Sen. Scott Cyrway – Second Session Bills
The titles for potential new bills have been submitted for the Second Session of the current legislature and boy are there a lot of them.
Hello, I am State Senator Scott Cyrway of Senate District 16, which includes communities in Kennebec and Somerset Counties.
Despite the Constitutional principle of focusing on budgetary and emergency bills in the second session, lawmakers have just submitted 399 new requests for consideration in January. Any of these measures that are accepted as new bills will compete for legislative time with 410 existing bills that were held over from the last session and still require legislative action.
Here are a few examples.
In order to allow people to enter and leave Maine from space, there is a bill to create the “Maine Spaceport Complex.”
Despite the fact that Mainers voted to raise the minimum wage beginning in 2017 and it is in the process of going up incrementally, an additional increase is of an emergency nature as a bill to do so has been submitted.
Just a few months ago the legislature killed the “Red Flag” bill, which would have allowed law enforcement to temporarily confiscate firearms from people they feel are a threat. Two new bills have been submitted that would go much further than the Red Flag bill.

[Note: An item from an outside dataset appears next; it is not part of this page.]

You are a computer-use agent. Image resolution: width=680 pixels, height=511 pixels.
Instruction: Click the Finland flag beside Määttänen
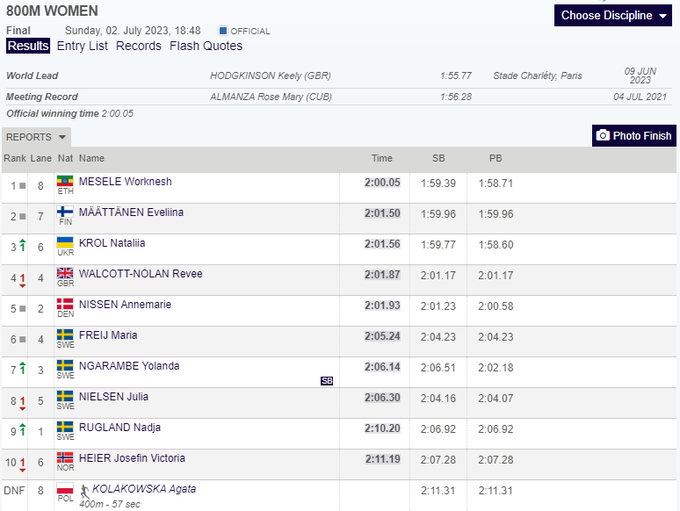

One bill would ban assault-style weapons and another would ban “trafficking” in firearms altogether.
It is no secret that government programs are most likely to succeed when they are guided by a detailed plan and each action leads toward accomplishing the goals of that plan.

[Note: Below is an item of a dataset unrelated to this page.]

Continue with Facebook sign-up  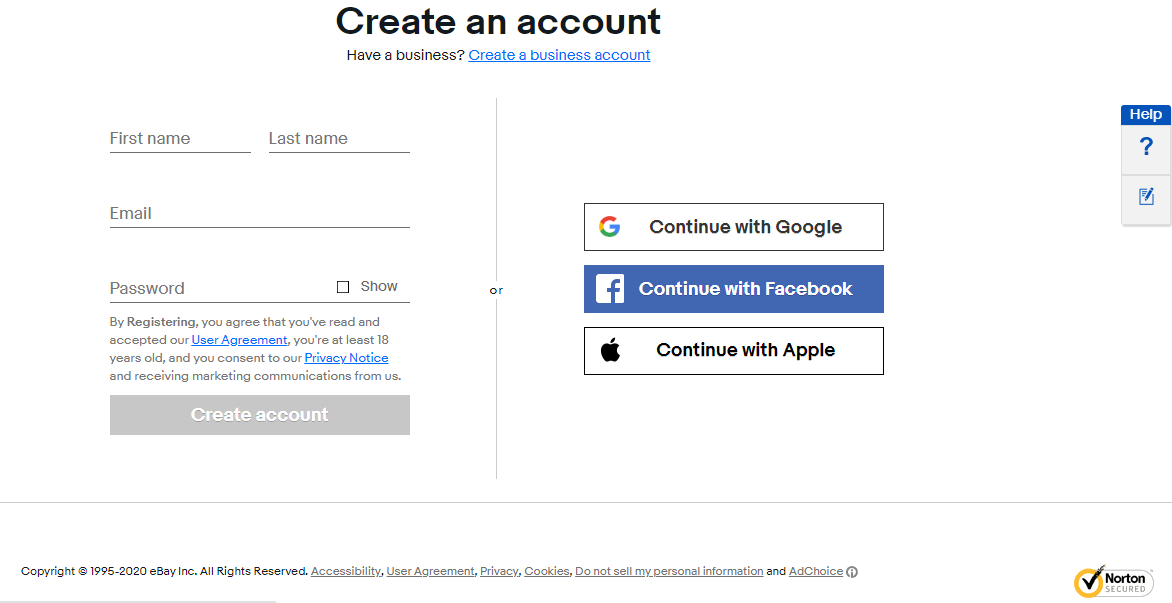(733, 288)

Back in August when Republicans voted against borrowing money via bonds for land conservation through the Land for Maine’s Future program, we expressed a concern that there is no statewide plan for conserving land.
The Maine Department of Transportation has such a plan with tremendous detail covering the next three years.
This is how large government investments should be handled with funding directed toward the highest priorities based on a detailed survey and assessment of statewide needs.
MDOT presented such a plan and Republicans voted overwhelming to fund it. Unfortunately, state government does not have such a plan for land conservation or broadband Internet. After the concerns expressed by Republicans in August, neither Democrat leaders in the Legislature nor the Mills administration have taken steps to create such a statewide plan for either program.
Despite this, there are now two different bills submitted to spend millions on land conservation in Maine without a statewide plan on how that money can accomplish whatever goals have been identified.
With broadband, the same “forge ahead without a plan” seems to still be the goal. While Democrats have submitted “An Act to Provide Funding for Broadband Internet Infrastructure in Unserved and Underserved Areas,” they do not appear to have submitted any bills calling for a detailed plan that lays out statewide goals and how this funding will accomplish these goals.
Despite the intent of the Maine Constitution and state statutes to limit the length and expense of Second Session legislative deliberations, it is looking as if the work that will begin in January may take a long time.
Again, I am State Senator Scott Cyrway of Senate District 16.
Get outside during this long weekend and enjoy the Maine foliage.